== EXERCISE DATA ==
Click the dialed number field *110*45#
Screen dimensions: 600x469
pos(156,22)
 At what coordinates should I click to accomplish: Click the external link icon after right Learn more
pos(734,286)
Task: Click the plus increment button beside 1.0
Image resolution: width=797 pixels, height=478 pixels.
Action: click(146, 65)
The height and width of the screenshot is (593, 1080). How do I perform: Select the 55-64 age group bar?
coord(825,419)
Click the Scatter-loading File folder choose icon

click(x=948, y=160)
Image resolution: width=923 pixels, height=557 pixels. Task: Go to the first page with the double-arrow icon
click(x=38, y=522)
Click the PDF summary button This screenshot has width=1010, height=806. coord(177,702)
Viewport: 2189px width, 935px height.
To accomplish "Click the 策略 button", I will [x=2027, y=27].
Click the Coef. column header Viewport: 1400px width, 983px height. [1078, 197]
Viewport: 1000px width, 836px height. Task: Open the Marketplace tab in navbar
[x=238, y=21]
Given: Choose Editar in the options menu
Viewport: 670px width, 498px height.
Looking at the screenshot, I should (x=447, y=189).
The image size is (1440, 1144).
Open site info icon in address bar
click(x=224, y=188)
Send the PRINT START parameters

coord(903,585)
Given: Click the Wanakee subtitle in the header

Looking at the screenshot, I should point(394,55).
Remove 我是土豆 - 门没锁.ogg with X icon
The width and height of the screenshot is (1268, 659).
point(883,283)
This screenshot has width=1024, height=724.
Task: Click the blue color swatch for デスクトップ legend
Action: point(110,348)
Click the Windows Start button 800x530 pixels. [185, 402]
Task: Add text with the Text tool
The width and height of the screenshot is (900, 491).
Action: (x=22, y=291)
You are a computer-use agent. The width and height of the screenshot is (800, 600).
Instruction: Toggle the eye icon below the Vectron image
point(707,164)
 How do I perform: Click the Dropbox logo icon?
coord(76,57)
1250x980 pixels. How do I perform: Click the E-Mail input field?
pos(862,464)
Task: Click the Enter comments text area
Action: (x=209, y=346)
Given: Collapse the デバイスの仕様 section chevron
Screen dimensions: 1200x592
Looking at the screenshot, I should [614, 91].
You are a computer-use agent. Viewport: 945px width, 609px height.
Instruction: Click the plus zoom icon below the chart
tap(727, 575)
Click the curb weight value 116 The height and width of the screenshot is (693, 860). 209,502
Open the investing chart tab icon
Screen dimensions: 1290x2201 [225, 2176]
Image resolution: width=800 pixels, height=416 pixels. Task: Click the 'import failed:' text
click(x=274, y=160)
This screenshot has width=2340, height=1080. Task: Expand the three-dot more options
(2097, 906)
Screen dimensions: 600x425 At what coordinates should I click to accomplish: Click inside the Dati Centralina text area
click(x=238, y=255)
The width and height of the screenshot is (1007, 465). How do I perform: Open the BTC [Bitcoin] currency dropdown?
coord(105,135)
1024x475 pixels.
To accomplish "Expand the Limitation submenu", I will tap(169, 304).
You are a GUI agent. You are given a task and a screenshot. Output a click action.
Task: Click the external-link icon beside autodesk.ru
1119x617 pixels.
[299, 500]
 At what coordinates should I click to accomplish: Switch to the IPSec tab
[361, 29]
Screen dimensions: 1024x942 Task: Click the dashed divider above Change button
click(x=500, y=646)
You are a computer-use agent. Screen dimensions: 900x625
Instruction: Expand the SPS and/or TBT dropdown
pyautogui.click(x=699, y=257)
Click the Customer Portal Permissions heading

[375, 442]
===
Write only the number of lines in the data above that include "agent".

**EXPECTED OUTPUT:** 4